Rosetta Triumphs at Asteroid Lutetia

Asteroid Lutetia has been revealed as a battered world of many craters.

ESA’s Rosetta mission has returned the first close-up images of the asteroid showing it is most probably a primitive survivor from the violent birth of the Solar System.

The flyby has been a spectacular success with Rosetta performing faultlessly. Closest approach took place at 18:10 CEST [1610 UTC], at a distance of 3162 km.

The images show that Lutetia is heavily cratered, having suffered many impacts during its 4.5 billion years of existence. As Rosetta drew close, a giant bowl-shaped depression stretching across much of the asteroid rotated into view. The images confirm that Lutetia is an elongated body, with its longest side around 130km.

The images come from OSIRIS instrument, which combines a wide angle and a narrow angle camera. At closest approach, details down to a scale of 60 metres can be seen over the entire surface of Lutetia.

“I think this is a very old object. Tonight we have seen a remnant of the Solar System’s creation,” says Holger Sierks, OSIRIS principal investigator, Max Planck Institute for Solar System Research, Lindau.

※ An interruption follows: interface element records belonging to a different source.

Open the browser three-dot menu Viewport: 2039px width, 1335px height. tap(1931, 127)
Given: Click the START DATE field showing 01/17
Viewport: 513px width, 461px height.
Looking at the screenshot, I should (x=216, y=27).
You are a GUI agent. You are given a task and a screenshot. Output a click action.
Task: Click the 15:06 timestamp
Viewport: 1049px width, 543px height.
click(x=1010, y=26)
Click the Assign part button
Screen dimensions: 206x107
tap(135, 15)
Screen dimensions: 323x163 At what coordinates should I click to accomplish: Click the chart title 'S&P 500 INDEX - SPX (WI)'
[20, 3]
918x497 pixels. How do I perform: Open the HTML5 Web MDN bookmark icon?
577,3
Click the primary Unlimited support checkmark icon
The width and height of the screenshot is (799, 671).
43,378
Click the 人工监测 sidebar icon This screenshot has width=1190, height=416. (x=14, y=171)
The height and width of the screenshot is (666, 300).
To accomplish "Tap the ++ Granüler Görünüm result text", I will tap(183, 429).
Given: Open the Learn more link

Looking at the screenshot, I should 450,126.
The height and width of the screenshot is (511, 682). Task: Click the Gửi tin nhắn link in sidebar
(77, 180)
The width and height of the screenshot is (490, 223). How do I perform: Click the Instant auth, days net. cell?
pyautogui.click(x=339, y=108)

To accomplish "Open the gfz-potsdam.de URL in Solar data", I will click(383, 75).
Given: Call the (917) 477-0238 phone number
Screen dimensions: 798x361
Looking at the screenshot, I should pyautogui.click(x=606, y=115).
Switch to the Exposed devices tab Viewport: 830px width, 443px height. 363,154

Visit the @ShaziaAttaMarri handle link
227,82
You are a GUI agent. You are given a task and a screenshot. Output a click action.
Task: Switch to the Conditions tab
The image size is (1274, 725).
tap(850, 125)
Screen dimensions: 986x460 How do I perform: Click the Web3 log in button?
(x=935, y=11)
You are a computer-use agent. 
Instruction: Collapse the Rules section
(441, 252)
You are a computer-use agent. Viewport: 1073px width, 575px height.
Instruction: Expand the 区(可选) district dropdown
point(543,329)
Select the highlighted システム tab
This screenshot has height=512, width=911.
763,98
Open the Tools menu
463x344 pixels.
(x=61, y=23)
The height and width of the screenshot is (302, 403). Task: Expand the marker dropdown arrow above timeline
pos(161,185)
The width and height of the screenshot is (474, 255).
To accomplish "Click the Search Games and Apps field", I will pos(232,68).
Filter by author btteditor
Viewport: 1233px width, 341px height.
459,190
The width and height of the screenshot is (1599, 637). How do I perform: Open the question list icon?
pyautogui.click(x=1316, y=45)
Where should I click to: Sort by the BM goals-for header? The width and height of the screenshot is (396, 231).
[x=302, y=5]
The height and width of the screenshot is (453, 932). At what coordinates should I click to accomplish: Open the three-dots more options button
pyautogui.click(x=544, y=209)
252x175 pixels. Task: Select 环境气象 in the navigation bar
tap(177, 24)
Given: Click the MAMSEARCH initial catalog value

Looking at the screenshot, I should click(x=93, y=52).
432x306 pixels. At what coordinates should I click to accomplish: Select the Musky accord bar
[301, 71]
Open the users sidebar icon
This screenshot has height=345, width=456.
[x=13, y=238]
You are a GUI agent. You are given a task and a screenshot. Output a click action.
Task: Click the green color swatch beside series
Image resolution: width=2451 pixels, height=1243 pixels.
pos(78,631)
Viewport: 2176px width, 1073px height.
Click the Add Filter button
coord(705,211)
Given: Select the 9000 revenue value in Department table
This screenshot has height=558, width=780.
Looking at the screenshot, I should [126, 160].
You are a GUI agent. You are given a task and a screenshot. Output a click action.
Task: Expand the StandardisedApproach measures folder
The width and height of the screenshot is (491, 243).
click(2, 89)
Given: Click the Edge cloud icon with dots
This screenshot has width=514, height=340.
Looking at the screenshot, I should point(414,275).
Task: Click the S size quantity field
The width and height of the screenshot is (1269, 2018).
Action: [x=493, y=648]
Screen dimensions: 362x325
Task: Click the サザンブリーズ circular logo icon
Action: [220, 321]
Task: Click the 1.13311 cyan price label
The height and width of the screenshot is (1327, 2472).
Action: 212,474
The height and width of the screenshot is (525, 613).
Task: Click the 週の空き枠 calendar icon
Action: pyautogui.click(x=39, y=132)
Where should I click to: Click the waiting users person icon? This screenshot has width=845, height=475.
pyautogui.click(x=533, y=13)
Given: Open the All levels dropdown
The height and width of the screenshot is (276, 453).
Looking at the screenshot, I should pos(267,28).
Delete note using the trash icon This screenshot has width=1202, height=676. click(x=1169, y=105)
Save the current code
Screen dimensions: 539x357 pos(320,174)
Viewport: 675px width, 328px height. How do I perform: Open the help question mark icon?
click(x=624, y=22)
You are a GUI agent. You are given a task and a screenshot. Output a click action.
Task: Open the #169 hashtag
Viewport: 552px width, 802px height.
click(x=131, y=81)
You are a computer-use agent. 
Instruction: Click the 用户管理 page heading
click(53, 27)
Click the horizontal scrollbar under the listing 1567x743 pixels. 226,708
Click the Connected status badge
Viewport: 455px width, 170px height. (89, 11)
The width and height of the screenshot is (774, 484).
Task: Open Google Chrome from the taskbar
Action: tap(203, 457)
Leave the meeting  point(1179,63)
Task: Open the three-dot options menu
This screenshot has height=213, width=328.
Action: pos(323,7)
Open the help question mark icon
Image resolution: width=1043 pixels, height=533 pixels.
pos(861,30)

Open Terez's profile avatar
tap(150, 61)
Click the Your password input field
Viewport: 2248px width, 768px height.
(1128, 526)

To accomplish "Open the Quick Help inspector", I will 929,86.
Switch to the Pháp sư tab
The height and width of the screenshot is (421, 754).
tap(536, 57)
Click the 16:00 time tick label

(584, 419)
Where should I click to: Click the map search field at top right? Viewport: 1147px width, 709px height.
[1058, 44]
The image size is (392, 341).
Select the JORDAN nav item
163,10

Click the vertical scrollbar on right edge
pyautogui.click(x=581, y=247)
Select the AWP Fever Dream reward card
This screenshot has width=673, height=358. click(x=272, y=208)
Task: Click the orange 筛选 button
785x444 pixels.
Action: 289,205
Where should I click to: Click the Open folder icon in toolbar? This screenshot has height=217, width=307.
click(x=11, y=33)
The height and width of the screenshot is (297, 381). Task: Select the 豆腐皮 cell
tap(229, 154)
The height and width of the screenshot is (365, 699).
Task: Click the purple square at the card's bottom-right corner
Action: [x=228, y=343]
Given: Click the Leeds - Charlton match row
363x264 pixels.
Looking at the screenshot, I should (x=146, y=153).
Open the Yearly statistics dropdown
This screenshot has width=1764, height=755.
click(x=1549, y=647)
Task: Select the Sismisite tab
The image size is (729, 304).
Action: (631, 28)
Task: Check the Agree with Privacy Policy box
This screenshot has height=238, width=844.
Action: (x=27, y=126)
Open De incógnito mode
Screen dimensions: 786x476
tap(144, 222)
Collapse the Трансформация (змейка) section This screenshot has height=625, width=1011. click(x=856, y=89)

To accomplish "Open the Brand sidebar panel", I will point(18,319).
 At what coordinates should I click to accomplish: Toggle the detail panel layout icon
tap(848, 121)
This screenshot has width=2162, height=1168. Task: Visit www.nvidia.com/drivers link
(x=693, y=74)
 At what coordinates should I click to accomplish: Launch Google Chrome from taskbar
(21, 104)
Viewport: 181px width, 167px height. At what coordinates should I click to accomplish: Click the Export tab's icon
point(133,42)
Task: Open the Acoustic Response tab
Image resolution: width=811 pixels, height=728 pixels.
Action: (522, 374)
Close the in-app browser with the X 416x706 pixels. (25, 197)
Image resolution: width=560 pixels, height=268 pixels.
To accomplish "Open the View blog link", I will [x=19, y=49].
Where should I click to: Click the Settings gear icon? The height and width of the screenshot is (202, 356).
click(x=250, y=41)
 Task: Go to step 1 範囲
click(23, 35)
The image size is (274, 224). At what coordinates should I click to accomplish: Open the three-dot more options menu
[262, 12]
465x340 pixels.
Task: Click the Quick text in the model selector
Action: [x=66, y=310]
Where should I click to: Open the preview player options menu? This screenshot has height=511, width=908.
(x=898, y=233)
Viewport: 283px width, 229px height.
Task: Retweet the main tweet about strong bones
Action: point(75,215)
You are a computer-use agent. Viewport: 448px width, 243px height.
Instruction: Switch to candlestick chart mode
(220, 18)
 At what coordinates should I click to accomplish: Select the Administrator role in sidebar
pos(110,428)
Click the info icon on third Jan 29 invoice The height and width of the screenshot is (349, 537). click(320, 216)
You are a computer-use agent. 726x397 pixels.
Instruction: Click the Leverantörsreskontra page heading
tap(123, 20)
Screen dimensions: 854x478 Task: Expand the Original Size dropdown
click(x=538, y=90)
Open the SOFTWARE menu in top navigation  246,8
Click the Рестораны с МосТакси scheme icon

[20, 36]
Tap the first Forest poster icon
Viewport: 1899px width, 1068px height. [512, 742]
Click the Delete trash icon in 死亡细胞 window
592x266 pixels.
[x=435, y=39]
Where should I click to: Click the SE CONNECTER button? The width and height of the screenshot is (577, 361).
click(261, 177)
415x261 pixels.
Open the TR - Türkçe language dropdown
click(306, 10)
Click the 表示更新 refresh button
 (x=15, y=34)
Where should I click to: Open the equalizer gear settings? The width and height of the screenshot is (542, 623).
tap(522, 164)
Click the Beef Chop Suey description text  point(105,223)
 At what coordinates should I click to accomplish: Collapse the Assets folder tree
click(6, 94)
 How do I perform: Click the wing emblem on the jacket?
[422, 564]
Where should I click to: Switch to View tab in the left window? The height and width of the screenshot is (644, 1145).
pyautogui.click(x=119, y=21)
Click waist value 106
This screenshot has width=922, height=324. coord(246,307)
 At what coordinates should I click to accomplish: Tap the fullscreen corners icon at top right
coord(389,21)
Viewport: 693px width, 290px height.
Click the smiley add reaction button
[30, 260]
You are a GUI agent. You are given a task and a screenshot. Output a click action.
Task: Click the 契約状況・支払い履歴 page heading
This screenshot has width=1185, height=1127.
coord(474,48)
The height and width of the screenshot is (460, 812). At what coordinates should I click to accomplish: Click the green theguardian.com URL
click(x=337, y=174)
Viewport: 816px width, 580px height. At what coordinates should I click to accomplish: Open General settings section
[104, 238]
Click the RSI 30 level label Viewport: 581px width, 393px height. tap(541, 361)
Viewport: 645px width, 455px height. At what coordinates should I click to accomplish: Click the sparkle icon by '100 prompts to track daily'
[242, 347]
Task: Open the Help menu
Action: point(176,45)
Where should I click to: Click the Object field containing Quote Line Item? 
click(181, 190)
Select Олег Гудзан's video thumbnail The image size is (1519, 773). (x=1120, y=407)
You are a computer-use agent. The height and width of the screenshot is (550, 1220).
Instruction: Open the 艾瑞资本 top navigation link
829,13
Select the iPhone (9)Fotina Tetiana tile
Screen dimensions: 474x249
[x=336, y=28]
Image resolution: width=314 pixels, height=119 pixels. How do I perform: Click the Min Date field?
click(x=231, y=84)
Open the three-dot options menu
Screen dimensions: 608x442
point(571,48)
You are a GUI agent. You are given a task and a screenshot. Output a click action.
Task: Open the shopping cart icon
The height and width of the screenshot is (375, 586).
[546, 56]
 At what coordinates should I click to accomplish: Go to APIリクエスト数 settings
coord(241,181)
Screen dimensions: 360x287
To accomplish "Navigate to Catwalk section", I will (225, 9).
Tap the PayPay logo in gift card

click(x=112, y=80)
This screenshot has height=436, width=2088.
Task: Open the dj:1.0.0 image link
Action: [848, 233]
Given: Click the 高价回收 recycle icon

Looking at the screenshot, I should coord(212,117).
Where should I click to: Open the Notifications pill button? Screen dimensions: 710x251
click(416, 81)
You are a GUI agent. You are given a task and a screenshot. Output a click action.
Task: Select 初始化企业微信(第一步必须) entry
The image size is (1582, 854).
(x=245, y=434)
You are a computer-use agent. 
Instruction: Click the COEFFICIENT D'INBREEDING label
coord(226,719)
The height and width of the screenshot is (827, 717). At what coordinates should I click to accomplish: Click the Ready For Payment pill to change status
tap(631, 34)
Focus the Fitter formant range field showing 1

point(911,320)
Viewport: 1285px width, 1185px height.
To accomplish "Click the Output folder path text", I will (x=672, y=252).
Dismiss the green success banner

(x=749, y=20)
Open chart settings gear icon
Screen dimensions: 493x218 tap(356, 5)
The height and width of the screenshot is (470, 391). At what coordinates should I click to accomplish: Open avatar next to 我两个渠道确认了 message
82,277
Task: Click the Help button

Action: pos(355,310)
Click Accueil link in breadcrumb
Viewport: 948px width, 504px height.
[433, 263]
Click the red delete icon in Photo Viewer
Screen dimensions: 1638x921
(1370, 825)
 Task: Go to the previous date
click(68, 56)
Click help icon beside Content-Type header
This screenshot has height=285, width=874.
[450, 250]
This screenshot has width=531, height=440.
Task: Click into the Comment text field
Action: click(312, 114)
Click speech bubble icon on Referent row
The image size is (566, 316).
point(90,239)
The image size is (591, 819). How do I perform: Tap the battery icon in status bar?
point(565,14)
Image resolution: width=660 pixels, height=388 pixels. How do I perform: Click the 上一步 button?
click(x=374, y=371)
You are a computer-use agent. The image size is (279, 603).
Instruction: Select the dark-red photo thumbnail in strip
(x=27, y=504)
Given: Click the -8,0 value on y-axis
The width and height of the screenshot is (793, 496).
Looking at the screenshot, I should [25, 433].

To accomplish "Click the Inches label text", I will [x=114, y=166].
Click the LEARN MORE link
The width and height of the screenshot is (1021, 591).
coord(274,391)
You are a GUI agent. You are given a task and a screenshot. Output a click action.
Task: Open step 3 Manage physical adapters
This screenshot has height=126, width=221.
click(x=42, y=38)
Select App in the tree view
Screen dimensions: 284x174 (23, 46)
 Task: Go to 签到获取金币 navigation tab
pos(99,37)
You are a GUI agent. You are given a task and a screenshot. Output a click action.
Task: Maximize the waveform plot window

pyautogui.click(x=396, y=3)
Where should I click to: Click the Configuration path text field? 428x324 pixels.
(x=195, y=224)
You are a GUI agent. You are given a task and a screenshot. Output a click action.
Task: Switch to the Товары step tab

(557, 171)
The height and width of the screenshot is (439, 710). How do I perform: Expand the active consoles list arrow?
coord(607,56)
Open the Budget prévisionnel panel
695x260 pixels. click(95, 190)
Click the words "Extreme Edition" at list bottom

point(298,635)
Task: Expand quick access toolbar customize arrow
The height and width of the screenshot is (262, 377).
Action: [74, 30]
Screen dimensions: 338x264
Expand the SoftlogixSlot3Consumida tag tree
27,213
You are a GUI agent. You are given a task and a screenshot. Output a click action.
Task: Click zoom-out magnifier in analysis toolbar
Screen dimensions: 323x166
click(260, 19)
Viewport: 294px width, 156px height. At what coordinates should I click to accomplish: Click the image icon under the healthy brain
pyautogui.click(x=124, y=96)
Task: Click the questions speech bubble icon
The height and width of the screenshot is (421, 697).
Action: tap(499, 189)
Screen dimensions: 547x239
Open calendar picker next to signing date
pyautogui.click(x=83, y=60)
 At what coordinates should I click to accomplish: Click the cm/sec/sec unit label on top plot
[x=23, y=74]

Rosetta raced past the asteroid at 15 km/s completing the flyby in just a minute. But the cameras and other instruments had been working for hours and in some cases days beforehand, and will continue afterwards. Shortly after closest approach, Rosetta began transmitting data to Earth for processing.

Lutetia has been a mystery for many years. Ground-based telescopes have shown that the asteroid presents confusing characteristics. In some respects it resembles a C-type asteroid, a primitive body left over from the formation of the Solar System. In others, it looks like an M-type asteroid. These have been associated with iron meteorites, are usually reddish in colour and thought to be fragments of the cores of much larger objects.

The new images and the data from Rosetta’s other instruments will help to decide but not tonight. Compositional information will be needed for that.

Rosetta operated a full suite of instruments at the encounter, including remote sensing and in-situ measurements. Some of the payload of its Philae lander were also switched on. Together they looked for evidence of a highly tenuous atmosphere, magnetic effects, and studied the surface composition as well as the asteroid’s density. They also attempted to catch any dust grains that may have been floating in space near the asteroid for on-board analysis. The results from these instruments will come in time.

The flyby marks the attainment of one of Rosetta’s main scientific objectives. The spacecraft will now continue to its primary target, comet Churyumov-Gerasimenko. It will rendezvous with the comet in 2014, mapping it and studying it. It will then accompany the comet for months, from near the orbit of Jupiter down to its closest approach to the Sun. In November 2014, Rosetta will deploy Philae to land on the comet nucleus.

“Wunderbar!” says David Southwood, ESA Director of Science and Robotic Exploration, “It has been a great day for exploration, a great day for European science. The clockwork precision is a great tribute to the scientists and engineers in our Member States in our industry and, not least, in ESA itself. Roll on 2014 and our comet rendezvous.”

But for now, analysing the Lutetia data will now become the focus for the Rosetta instrument teams. Just twenty-four hours ago, Lutetia was a distant stranger. Now, thanks to Rosetta, it has become a close friend.